I've been working on some knot invaririants and specialy the Jones Polynomial. I was able to prove that $ V_{K_1 \# K_2} = V_{K_1} V_{K_2} $ for two knots $ K_1 $ and $ K_2 $ . So I found my self asking if the same raltion holds in the case of links. All books states that indeed $ V_{L_1 \# L_2} = V_{L_1} V_{L_2} $ for two knots $ L_1 $ and $ L_2 $ . But I coudn't no proof of that. So my question is how to prove that the jones polynomial of the connected sum of two links is the product of their jones polunomial.

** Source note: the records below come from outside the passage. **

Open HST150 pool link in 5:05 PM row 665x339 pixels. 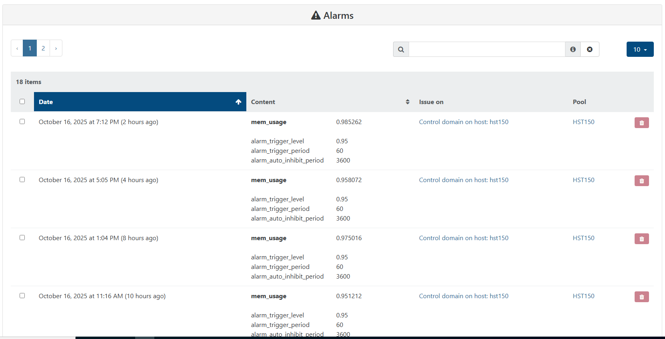pos(583,180)

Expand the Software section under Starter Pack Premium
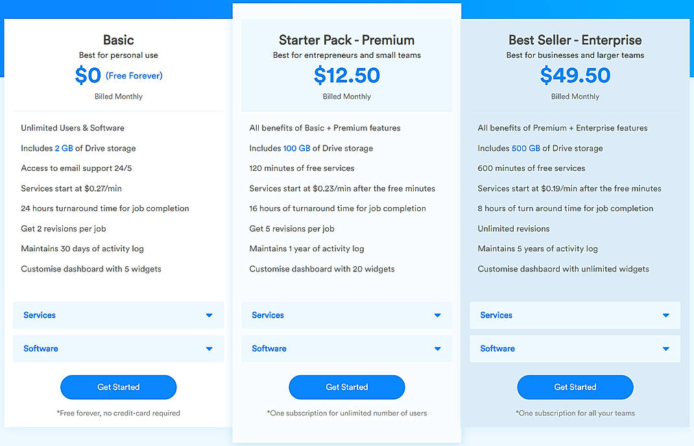tap(347, 349)
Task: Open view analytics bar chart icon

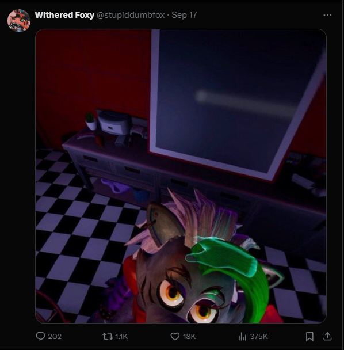Action: 242,336
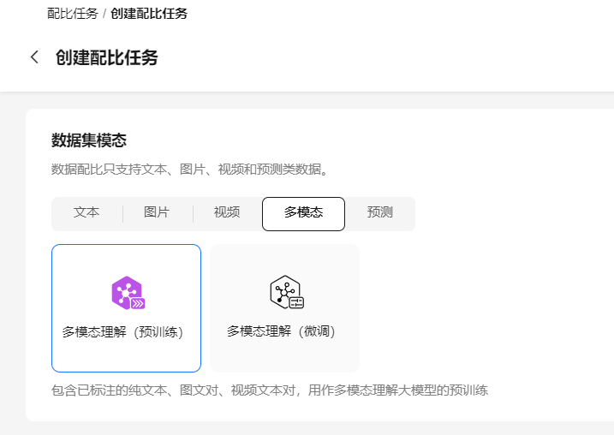Choose the 多模态理解（预训练） card
This screenshot has height=435, width=614.
[x=126, y=308]
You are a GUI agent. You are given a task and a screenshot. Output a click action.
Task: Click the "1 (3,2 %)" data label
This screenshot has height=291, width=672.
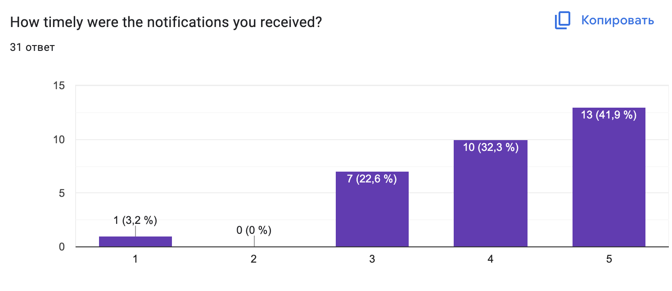click(135, 220)
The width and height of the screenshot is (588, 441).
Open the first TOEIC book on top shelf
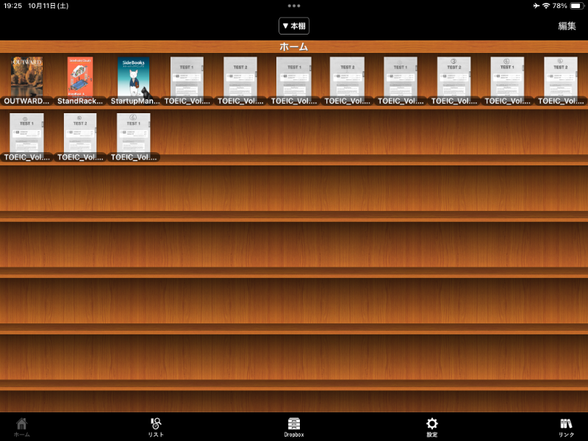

Thanks in advance for the help.
Your equation holds for links, but there's a subtlety: The connected sum operation isn't actually well-defined on links; see this question. But it is well-defined if you specify the components that will be connected. Similarly, connected sums of link diagrams $D_1$ and $D_2$ can be made well-defined once you specify the two components that are to be connected (and an arc connecting them, technically).
If you take a careful look at your proof of the equation for knots, you'll probably see something curious and relevant: The Jones polynomial of a connected sum of link diagrams is well-defined, even if the actual diagram isn't. That is, regardless of which link components we connect (and the specific way in which we connect them), $$V_{D_1 \# D_2} = V_{D_1} V_{D_2}.$$ So if $L_1$ and $L_2$ are two links and $L$ and $L'$ are distinct connected sums of $L_1$ and $L_2$, then $$V_{L} = V_{L_1} V_{L_2} = V_{L'}.$$